| Material provided |
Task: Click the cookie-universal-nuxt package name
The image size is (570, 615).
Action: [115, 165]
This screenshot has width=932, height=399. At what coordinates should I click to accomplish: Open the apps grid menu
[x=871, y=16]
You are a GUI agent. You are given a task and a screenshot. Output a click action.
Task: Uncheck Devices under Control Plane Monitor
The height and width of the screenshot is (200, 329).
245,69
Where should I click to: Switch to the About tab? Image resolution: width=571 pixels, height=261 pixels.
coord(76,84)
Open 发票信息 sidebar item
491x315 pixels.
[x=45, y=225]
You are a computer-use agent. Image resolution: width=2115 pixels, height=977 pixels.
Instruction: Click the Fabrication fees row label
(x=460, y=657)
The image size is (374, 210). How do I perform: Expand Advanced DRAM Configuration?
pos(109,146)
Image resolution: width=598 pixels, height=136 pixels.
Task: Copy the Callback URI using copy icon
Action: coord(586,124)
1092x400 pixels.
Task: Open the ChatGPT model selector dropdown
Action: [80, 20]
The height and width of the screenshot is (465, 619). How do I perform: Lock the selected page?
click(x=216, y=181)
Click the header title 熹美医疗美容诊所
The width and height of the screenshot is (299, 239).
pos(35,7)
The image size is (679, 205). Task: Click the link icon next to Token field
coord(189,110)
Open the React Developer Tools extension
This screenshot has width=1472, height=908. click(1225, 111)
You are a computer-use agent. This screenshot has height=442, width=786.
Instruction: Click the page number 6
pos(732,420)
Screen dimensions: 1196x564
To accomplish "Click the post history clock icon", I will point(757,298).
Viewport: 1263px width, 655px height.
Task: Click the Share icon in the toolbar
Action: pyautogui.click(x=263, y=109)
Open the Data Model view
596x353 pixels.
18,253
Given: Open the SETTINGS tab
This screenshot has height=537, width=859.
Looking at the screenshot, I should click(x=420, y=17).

| What you are asked to do |
Only lines containing "agent" belong in the answer; copy every such line from the records.

| Finished task |
You are a GUI agent. You are given a task and a screenshot. Output a click action.
You are a computer-use agent. Image resolution: width=2115 pixels, height=977 pixels.
You are a computer-use agent. This screenshot has height=442, width=786.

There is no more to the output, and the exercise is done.